How to use the container

Once the container is on the host computer, use the following process to work with the container.

Run the container, with the required billing settings. More examples of the docker run command are available.
Query the container's prediction endpoint.

Run the container

Use the docker run command to run the container. Refer to gather required parameters for details on how to get the {ENDPOINT_URI} and {API_KEY} values.

Examples of the docker run command are available.

docker run --rm -it -p 5000:5000 --memory 16g --cpus 8 \
mcr.microsoft.com/azure-cognitive-services/vision/read:3.2-model-2022-04-30 \
Eula=accept \
Billing={ENDPOINT_URI} \
ApiKey={API_KEY}

The above command:

Runs the Read OCR latest GA container from the container image.
Allocates 8 CPU core and 16 gigabytes (GB) of memory.
Exposes TCP port 5000 and allocates a pseudo-TTY for the container.
Automatically removes the container after it exits. The container image is still available on the host computer.

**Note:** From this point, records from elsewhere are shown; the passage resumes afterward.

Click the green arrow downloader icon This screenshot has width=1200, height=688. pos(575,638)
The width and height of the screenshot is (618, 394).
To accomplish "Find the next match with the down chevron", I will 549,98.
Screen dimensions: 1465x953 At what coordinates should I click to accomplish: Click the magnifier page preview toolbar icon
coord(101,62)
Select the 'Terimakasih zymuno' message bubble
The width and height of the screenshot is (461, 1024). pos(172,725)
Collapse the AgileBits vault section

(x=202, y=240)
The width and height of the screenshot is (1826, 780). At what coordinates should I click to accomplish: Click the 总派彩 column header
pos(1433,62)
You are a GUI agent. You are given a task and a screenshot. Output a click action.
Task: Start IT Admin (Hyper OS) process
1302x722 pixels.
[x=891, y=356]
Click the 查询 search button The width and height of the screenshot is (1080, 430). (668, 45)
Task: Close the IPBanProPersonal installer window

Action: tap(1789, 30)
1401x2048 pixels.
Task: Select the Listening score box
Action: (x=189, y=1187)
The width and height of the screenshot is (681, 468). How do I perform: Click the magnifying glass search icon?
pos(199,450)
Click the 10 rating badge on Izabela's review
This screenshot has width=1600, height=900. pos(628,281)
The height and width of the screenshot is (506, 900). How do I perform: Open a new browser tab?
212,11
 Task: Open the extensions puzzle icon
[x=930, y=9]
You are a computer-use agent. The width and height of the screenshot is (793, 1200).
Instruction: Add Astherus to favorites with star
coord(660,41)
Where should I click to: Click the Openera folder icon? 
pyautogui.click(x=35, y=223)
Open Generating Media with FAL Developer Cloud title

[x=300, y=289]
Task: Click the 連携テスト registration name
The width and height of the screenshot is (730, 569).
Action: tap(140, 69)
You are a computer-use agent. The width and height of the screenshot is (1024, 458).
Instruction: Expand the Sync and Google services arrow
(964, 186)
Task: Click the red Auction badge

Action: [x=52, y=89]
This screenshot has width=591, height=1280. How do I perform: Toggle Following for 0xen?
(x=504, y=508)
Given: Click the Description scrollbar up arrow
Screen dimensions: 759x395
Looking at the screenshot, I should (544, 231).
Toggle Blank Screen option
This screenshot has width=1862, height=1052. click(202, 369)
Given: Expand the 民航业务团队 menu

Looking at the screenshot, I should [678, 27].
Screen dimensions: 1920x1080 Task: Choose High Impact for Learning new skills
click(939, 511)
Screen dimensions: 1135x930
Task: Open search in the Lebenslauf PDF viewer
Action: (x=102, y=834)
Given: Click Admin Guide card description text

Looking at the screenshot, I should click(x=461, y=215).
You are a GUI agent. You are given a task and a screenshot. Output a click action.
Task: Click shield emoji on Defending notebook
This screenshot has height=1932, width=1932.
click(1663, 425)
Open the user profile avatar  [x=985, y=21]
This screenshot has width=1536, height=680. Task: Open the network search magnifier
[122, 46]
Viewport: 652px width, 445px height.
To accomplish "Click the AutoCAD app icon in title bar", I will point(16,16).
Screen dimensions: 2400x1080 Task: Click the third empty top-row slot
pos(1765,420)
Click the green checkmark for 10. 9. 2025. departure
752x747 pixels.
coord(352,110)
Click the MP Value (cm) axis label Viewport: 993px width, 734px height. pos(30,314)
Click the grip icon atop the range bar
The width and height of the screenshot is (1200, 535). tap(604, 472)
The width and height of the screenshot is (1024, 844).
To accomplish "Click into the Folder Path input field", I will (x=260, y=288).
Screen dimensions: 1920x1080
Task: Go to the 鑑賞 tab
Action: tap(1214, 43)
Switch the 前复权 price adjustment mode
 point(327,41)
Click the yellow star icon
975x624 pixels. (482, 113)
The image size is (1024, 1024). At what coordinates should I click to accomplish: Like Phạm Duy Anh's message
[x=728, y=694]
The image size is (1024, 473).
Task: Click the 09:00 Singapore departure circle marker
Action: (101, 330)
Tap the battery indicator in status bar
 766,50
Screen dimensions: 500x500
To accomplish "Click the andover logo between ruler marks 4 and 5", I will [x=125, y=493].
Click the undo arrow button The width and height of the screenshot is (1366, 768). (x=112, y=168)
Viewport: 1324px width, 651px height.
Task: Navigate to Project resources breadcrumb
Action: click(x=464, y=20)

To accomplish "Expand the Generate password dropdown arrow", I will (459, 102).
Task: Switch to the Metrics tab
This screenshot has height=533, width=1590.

You can alternatively run the container using environment variables:

docker run --rm -it -p 5000:5000 --memory 16g --cpus 8 \
--env Eula=accept \
--env Billing={ENDPOINT_URI} \
--env ApiKey={API_KEY} \
mcr.microsoft.com/azure-cognitive-services/vision/read:3.2-model-2022-04-30

More examples of the docker run command are available.

Important

The Eula, Billing, and ApiKey options must be specified to run the container; otherwise, the container won't start. For more information, see Billing.

If you need higher throughput (for example, when processing multi-page files), consider deploying multiple containers on a Kubernetes cluster, using Azure Storage and Azure Queue.

If you're using Azure Storage to store images for processing, you can create a connection string to use when calling the container.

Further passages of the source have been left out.